What about working class whites? That’s the question that comes up when you talk about immigration. Well, I come from working class whites. I was a working class white and paid my way through college to become a salaried employee. And at my first few jobs, my salary was barely over minimum wage. If you counted the longer hours I worked, I’m not sure I was even making minimum wage.
So, I know working class whites. It’s what I am and it’s where I came from. And what I know is that few to no working class whites are willing to clean bathrooms in an office building. Or run the register in a cafeteria. Or, even if they are, they’re not willing to drive into the city where these jobs are located. And they aren’t willing to live in a tiny, low-rent apartment to make ends meet on minimum wages.
I can say this because I’m not sure I’m willing to do those things any more — not while I have a choice. I’ve also spoken with white working class folks who aren’t willing to do these things — not for minimum wage.
Now, if I was forced to choose to do those things or be dependent on government subsidies (or some similar means of existence), then yes, I would likely be willing to do this work and live in a low-rent apartment. Ultimately, I know I would have a choice to make. I might not like that choice, but I would make it. And that’s where we are in America. And where the working white class finds itself at the moment.
It appears to me that working class whites aren’t taking responsibility for their own lives. It sounds cold, but it’s true. We have more opportunities than someone coming to this country as an immigrant. It’s much easier for us to get into training and schools to improve our skills. We can easily get driver’s license that allow us to travel for a job.
Times are changing. Jobs are changing. More jobs are located in the cities than in rural America and that’s not going to change. And that has nothing to do with politics or immigration. Companies locate plants where they have accessibility to a qualified workforce within a certain distance of drive time. That’s how plant decisions are made. There are too few workers in rural America. And they often aren’t willing to learn new skills for the more modern types of jobs that are available.
When the world is changing around you, you can’t expect that the government is going to fix all of your problems for you. Are we at a point where the government should look at helping with this situation? Yes, probably so. But that will take time.

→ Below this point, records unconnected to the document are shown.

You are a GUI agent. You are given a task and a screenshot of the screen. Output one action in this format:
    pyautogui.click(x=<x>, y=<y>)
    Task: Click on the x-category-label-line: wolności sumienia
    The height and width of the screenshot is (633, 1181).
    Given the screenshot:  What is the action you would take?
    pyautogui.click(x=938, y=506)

In the meantime, you can’t expect that magically things will just resolve themselves. You have to be willing to make some effort. Make some changes. You have to move. Drive a little further. Learn new skills. Work in a different type of work. You have to take responsibility for your life.

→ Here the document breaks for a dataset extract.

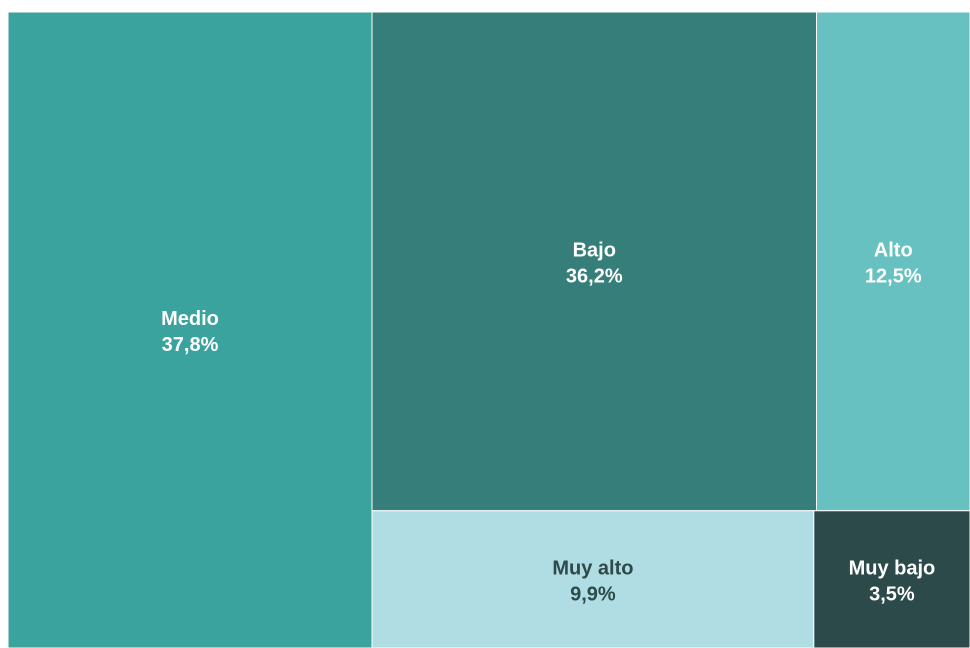  I want to click on treemap-label-medio: Medio, so click(190, 319).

You have to pursue your own happiness. Happiness doesn’t just come to you. Immigrants are willing to move to another country, where they have to learn to some degree another language and risk intolerance. That’s a lot of sacrifice for a minimum wage job, but yet they do it.

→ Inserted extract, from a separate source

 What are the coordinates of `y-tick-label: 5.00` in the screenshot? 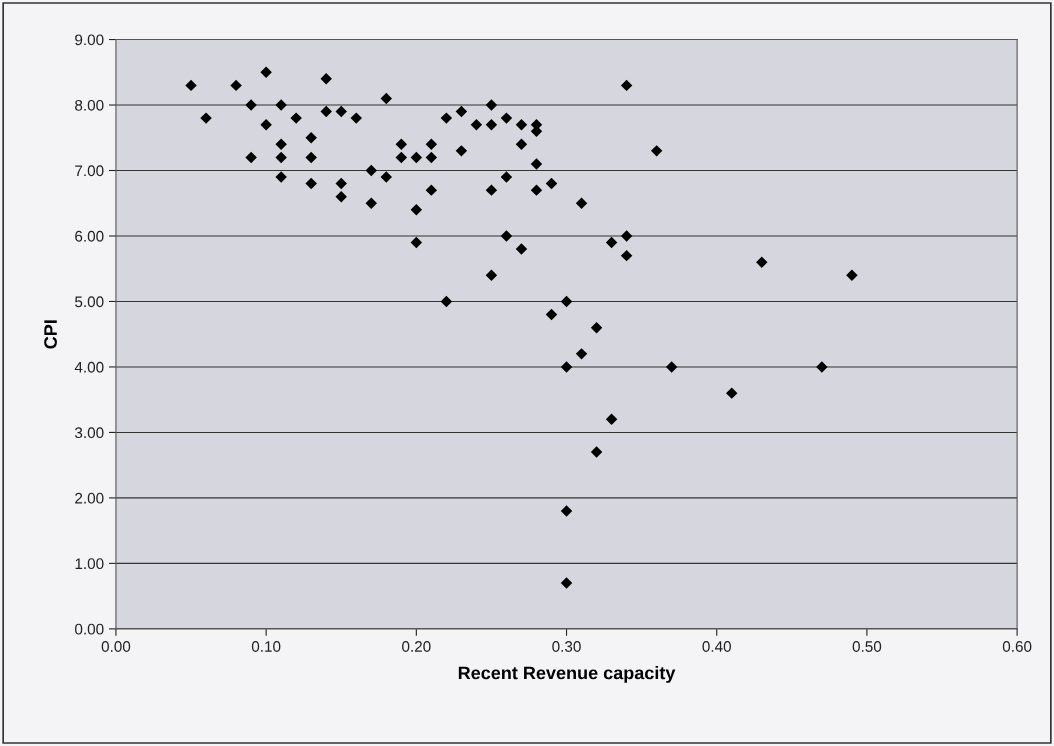 It's located at (90, 302).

I’m not picking on working class whites. I’m being realistic. When I first got out of college, I didn’t plan on moving to the city. I thought I would live in my hometown and work nearby. But I couldn’t. There were no jobs. I had to move or not work … and quite honestly, my parents made not working a non-option. So, I know it’s not easy. I know it’s a little scary. I know you may have to make decisions that you don’t want to make. But you either have to make those decisions or live with the consequences. Right now the white working class is living with consequences.
But working class whites can’t blame immigration for their troubles. And they can’t hate another human being for taking a job they most likely don’t want. And they can’t hate someone for wanting the exact same things they want — a better life for themselves and their families. And I hope they don’t hate me, who was once one of them, for telling them that they have to change if they want their situation to change.